Although not explicitly stated by Dawn Aerospace, the Mk.2 Aurora is likely also the first supersonic civil aircraft designed and built in the Netherlands. The Mk.2 Aurora was developed collaboratively between the Dutch and New Zealand offices of Dawn Aerospace, with much of the design and manufacturing taking place at the company's facilities in the Netherlands. This is supported by an interview with co-founder Jeroen Wink, published in the Dutch newspaper NRC in 2023. During the interview, the newspaper was given a tour of the factory where the Mk.2 Aurora was built in Delft, the Netherlands. While the contributions of the Dutch branch to the Mk.2 Aurora are seldom highlighted in the company's English-language marketing, the reasons for this remain unclear. It is likely tied to the fact that a significant portion of Dawn Aerospace's investors are based in New Zealand, and as a result, the company may prefer to brand the Mk.2 Aurora as a "Kiwi" product.

In November 2024, Dawn Aerospace's rocket-powered aircraft successfully completed its first supersonic flight.

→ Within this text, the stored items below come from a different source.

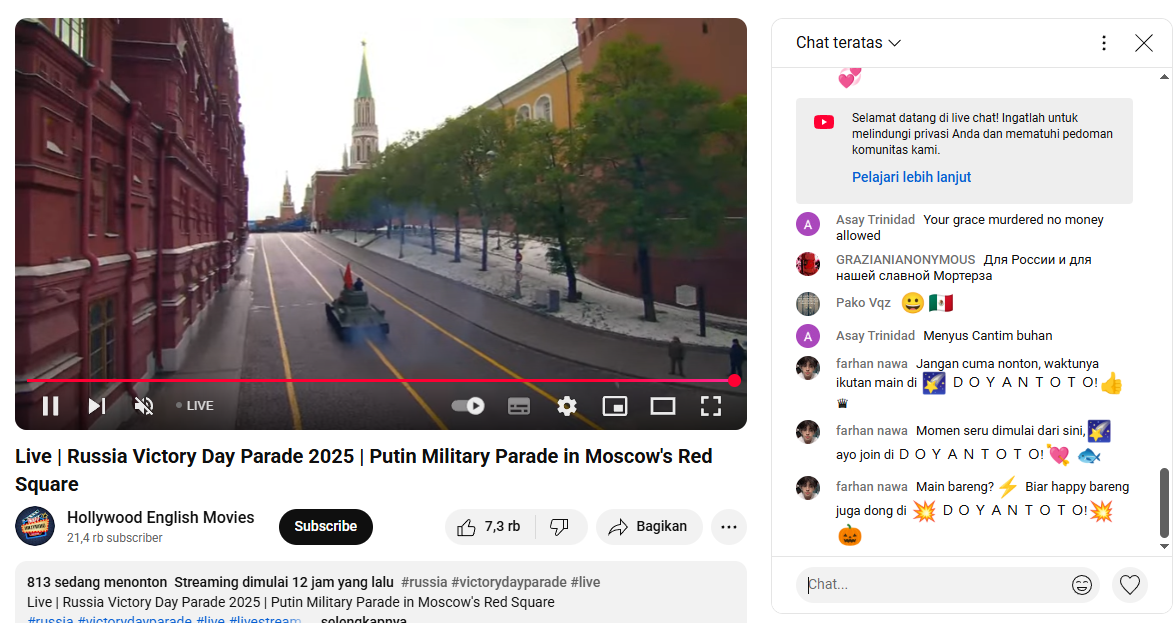Dislike this video
1176x623 pixels.
coord(560,526)
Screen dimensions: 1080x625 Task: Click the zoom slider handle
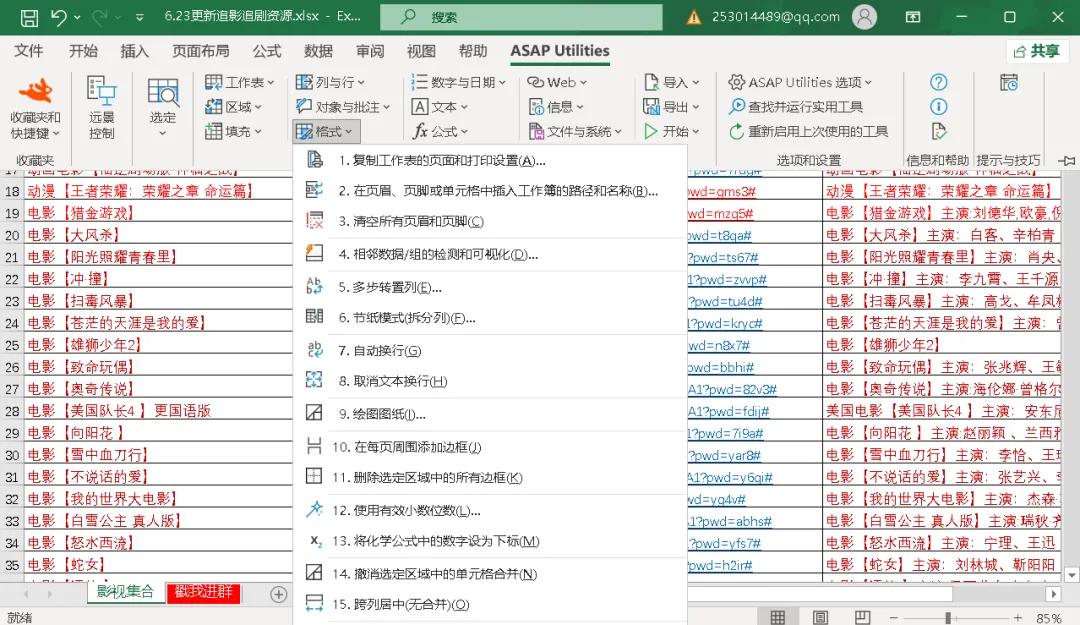[948, 617]
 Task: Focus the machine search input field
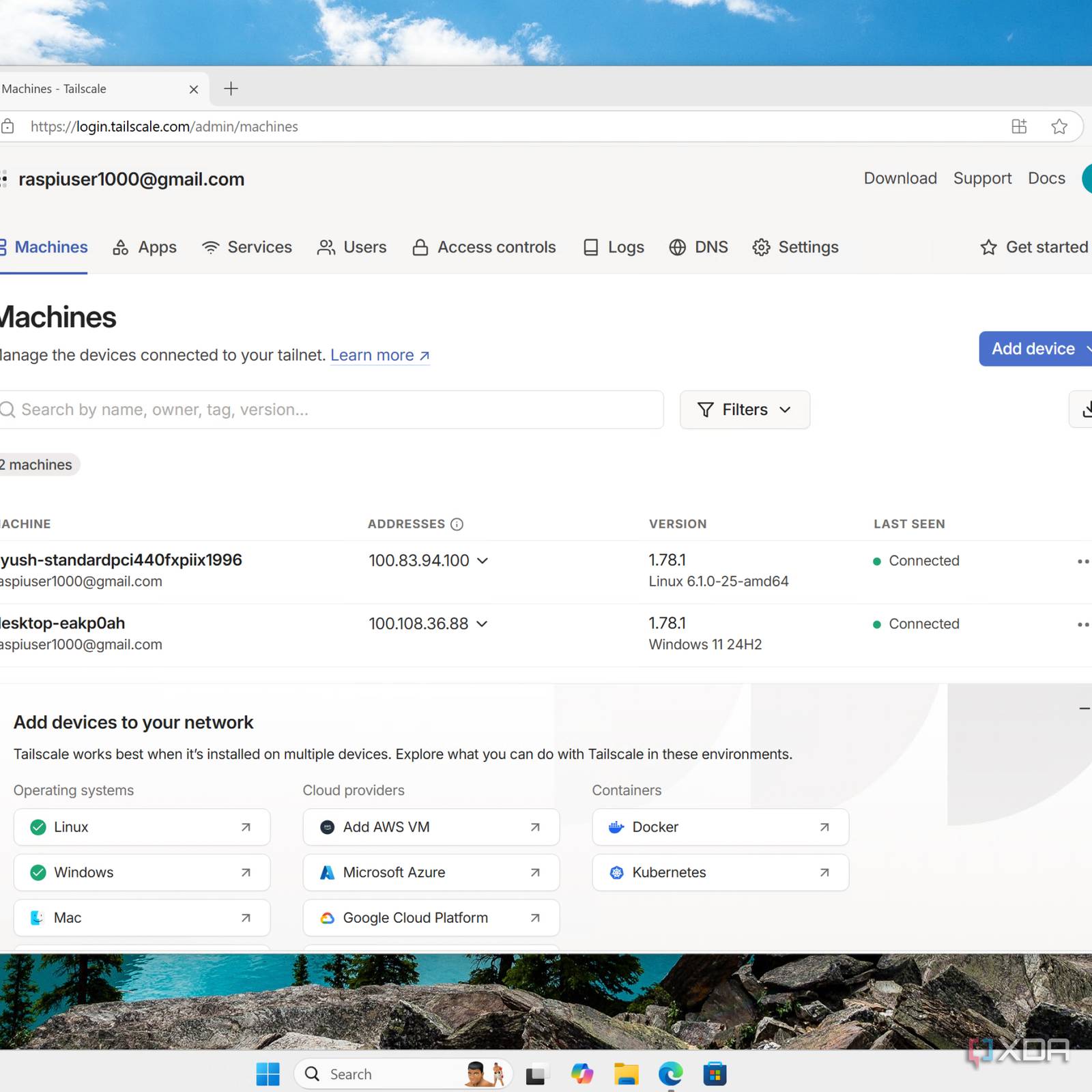(x=334, y=410)
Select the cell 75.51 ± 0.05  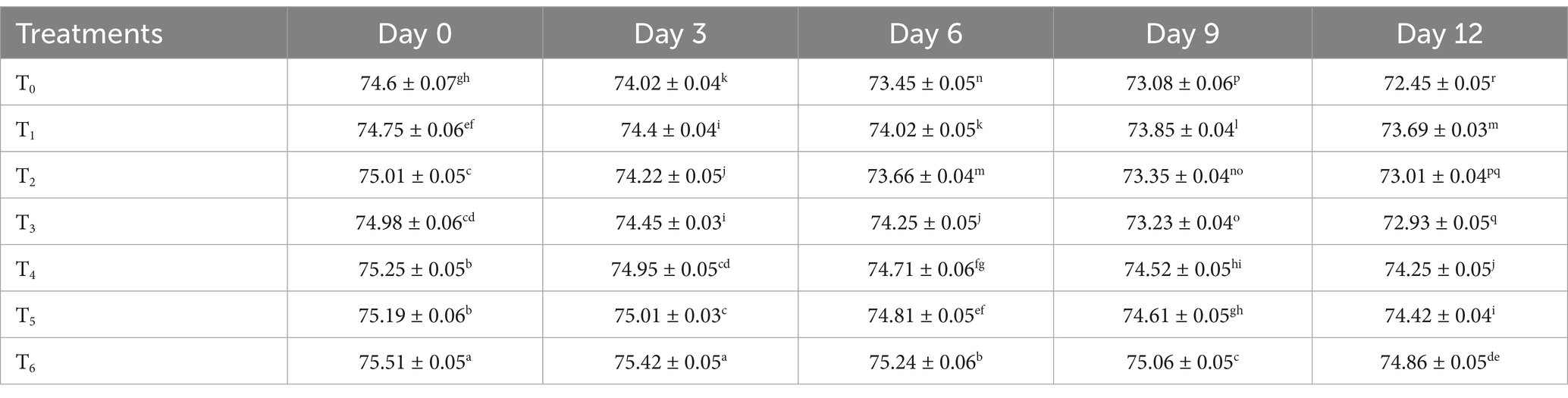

On 6 March 2025, Dawn's high-altitude license was updated, officially permitting payload flights on Aurora. This development allowed commercial flights of the spaceplane.

==Facilities==
Dawn Aerospace operates from four global offices: one each in the Netherlands, New Zealand, France and the United States. Dawn Aerospace operates a dual-headquarter model, with headquarters in Delft, the Netherlands, and Christchurch, New Zealand. Its workforce is approximately evenly split between the two locations, with smaller teams based in France and the United States. The company's co-founders are also divided roughly equally between the Delft and Christchurch offices. The holding company of Dawn Aerospace is registered in New Zealand.